» **Data lines**
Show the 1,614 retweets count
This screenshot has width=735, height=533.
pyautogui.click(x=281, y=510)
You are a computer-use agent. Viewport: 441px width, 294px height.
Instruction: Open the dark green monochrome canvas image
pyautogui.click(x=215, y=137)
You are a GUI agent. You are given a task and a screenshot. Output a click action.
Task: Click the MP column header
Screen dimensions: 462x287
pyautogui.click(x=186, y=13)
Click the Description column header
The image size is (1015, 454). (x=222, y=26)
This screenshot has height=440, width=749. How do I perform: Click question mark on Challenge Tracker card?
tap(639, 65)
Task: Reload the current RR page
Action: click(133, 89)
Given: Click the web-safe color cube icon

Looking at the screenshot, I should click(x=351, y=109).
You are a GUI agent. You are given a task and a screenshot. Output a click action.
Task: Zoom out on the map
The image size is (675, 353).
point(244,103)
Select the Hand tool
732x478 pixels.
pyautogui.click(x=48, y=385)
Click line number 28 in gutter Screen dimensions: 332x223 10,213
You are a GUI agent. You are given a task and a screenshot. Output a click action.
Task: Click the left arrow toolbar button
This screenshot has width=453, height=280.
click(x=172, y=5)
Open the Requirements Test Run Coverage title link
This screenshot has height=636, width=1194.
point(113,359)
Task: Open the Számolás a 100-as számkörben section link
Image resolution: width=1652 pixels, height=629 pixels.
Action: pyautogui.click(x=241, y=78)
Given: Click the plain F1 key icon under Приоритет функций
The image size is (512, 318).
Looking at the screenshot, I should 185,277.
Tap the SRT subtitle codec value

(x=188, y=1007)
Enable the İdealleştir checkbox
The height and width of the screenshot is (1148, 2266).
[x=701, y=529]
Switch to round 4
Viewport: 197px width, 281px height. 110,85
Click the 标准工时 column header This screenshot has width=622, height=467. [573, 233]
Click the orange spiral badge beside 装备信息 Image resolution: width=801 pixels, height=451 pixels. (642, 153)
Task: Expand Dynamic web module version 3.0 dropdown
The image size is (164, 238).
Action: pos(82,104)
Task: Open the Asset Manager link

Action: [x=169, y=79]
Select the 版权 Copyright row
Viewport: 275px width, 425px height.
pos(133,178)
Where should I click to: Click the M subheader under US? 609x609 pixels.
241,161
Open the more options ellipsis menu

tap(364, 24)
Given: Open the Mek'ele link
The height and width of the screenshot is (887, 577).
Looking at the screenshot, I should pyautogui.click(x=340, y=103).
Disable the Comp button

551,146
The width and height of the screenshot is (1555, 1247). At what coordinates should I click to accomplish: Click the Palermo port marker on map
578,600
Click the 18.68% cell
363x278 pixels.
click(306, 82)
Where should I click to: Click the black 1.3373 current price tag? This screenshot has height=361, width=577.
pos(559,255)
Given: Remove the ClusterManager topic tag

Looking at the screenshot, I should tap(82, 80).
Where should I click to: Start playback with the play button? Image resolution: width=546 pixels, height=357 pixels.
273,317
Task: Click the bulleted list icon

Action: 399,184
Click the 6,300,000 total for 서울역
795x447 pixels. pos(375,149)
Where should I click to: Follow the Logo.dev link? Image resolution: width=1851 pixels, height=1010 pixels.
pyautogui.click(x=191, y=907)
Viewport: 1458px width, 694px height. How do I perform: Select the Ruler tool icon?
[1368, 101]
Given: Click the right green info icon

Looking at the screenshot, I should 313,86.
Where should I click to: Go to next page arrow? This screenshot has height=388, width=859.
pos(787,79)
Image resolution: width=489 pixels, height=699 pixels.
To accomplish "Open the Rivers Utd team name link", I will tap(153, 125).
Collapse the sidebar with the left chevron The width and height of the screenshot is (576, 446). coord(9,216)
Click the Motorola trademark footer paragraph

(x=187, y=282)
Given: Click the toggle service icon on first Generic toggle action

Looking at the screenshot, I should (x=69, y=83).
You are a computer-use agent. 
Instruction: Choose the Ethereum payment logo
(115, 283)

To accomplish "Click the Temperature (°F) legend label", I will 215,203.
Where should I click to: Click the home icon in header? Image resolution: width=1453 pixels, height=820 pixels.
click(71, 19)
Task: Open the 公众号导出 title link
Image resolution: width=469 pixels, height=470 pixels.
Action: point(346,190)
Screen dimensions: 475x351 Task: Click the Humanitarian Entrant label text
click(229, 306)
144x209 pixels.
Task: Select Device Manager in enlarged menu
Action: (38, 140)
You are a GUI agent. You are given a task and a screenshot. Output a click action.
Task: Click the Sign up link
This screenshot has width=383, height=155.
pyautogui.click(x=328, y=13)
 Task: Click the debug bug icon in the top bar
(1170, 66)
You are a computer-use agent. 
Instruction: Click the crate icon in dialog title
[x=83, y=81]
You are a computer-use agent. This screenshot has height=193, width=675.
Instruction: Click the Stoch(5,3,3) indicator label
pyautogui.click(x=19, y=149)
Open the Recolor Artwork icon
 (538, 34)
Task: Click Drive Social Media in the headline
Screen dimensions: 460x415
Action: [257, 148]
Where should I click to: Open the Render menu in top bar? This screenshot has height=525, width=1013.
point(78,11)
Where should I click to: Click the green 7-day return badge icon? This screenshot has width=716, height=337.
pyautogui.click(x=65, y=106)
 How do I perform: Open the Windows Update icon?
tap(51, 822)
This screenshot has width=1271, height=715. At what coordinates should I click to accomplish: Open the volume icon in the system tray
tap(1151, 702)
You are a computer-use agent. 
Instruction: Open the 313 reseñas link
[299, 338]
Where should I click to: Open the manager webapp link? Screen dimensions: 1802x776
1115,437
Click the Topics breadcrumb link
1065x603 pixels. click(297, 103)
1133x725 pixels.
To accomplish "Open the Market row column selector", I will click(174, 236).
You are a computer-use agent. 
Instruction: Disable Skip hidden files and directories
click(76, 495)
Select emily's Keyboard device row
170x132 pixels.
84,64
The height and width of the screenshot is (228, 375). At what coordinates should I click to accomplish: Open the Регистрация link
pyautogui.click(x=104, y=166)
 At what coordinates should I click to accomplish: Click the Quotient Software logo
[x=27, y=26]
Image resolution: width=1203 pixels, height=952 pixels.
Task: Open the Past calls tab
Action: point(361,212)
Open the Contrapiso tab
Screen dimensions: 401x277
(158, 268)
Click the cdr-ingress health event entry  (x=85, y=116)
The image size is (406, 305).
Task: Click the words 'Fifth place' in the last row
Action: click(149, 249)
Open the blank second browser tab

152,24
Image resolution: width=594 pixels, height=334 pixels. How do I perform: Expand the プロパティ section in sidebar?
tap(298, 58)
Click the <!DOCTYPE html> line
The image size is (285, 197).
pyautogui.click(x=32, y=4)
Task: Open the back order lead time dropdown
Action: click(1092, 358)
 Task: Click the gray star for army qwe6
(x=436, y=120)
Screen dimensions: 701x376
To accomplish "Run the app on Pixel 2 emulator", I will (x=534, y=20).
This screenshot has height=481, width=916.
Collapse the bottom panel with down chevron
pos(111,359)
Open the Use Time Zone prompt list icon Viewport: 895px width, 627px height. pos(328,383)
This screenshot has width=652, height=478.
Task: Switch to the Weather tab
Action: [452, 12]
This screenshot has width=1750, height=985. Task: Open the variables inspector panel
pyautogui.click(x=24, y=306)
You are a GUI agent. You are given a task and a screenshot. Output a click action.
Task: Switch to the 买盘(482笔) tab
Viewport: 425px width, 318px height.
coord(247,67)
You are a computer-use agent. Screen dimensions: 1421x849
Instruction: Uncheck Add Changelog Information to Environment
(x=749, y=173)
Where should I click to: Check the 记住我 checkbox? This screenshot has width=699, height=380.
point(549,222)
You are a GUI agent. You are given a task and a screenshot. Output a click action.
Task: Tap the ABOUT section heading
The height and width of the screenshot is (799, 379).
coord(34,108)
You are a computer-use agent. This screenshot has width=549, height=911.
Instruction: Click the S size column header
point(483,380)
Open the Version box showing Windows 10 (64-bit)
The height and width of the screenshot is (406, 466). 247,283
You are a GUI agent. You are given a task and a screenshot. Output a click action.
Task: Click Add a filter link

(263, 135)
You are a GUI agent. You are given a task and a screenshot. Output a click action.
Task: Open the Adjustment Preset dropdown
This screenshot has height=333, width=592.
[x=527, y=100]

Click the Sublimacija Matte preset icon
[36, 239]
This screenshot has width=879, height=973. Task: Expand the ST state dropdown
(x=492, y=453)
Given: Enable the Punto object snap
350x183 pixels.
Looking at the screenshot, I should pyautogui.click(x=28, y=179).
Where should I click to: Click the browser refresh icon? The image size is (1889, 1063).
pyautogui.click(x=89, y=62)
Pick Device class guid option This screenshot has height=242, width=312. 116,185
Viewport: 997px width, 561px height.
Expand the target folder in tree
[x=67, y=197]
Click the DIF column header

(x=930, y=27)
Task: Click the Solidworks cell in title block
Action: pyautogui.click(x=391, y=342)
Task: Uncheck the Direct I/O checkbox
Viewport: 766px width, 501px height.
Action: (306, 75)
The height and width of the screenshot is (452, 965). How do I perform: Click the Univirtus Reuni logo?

» **Set exercise**
Rewrite the entries from the line containing "Click the 标准工时" to the line containing "pos(133,178)", both included, keeping every request intact. Raise each coordinate in the answers by 86.

» **Answer for this exercise**
Click the 标准工时 column header This screenshot has width=622, height=467. [659, 319]
Click the orange spiral badge beside 装备信息 Image resolution: width=801 pixels, height=451 pixels. (728, 239)
Task: Expand Dynamic web module version 3.0 dropdown
The image size is (164, 238).
Action: pos(168,190)
Task: Open the Asset Manager link

Action: [x=255, y=165]
Select the 版权 Copyright row
Viewport: 275px width, 425px height.
pos(219,264)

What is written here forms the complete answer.